Ricardo Z.N. Vencio
Clinical Epidemiologist, Bacterial Diseases Programme
What prompted you to submit an article?
I realized that something was wrong in the traditional science communication system when a co-author said that she couldn't get our own published paper. She works in a nationally known cancer research/treatment non-profit institution and couldn't have access to that journal. This fact made me think: if one of the top-ranked institutions cannot read this paper, how about the several other institutions around the country? Since then I decided that, if it is my call, the work should be sent to Open Access journals only.

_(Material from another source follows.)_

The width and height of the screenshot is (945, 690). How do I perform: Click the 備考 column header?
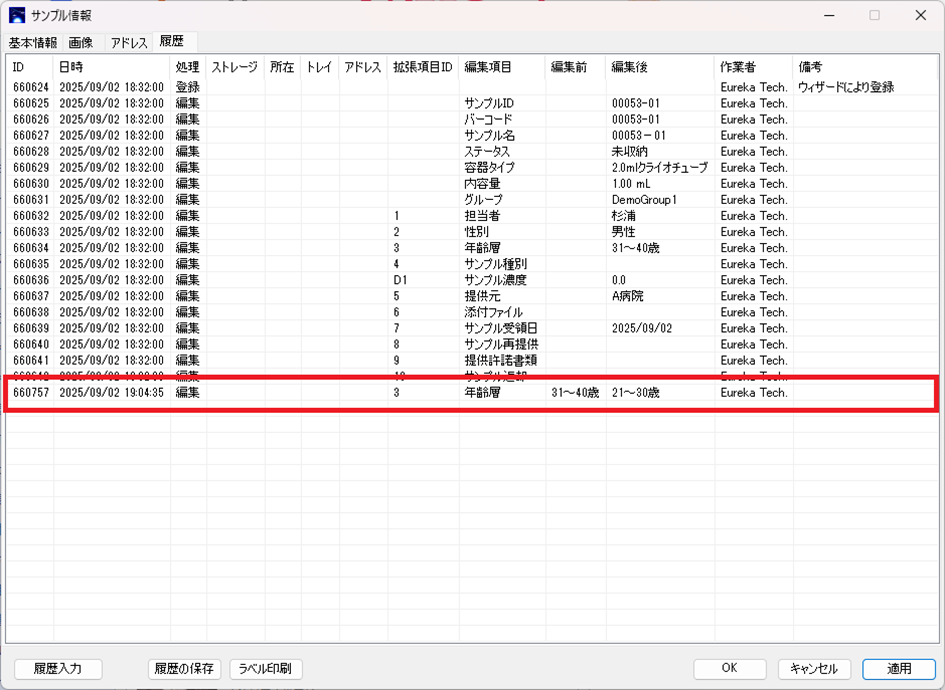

What was your assessment of the electronic submission and peer review process?
I felt, as an author and as a reviewer, that the peer review process was extremely fair. For example, the reviewers are asked to categorize their concerns as "essential" or "discretionary - the author can choose to ignore". I also felt that there is a genuine will to publish the work if it meets a quality criteria, as opposed to some "we don't have space, sorry" policy widely applied by journals. Finally, many researchers in Brazil (and I'm sure that this is true in other developing countries too, especially non-English speakers) feel that reviews from traditional journals tend to apply "double standards" making even more difficult to publish. I can say that this situation was not true for any of the manuscripts I submitted to BMC, including those rejected.
What do you think you gained from publishing in an open access journal?
I'm sure I gained visibility.
What is your full affiliation?
Computational Biology group
Institute for Systems Biology
1441 North 34th Street
Seattle, WA 98103-8904, USA
What are you working on right now?
I have been working on the creation of mathematical methods for the solution of problems in Biology and Medicine. More specifically, I have been working on transcript enumeration and microarray data, using Bayesian ideas.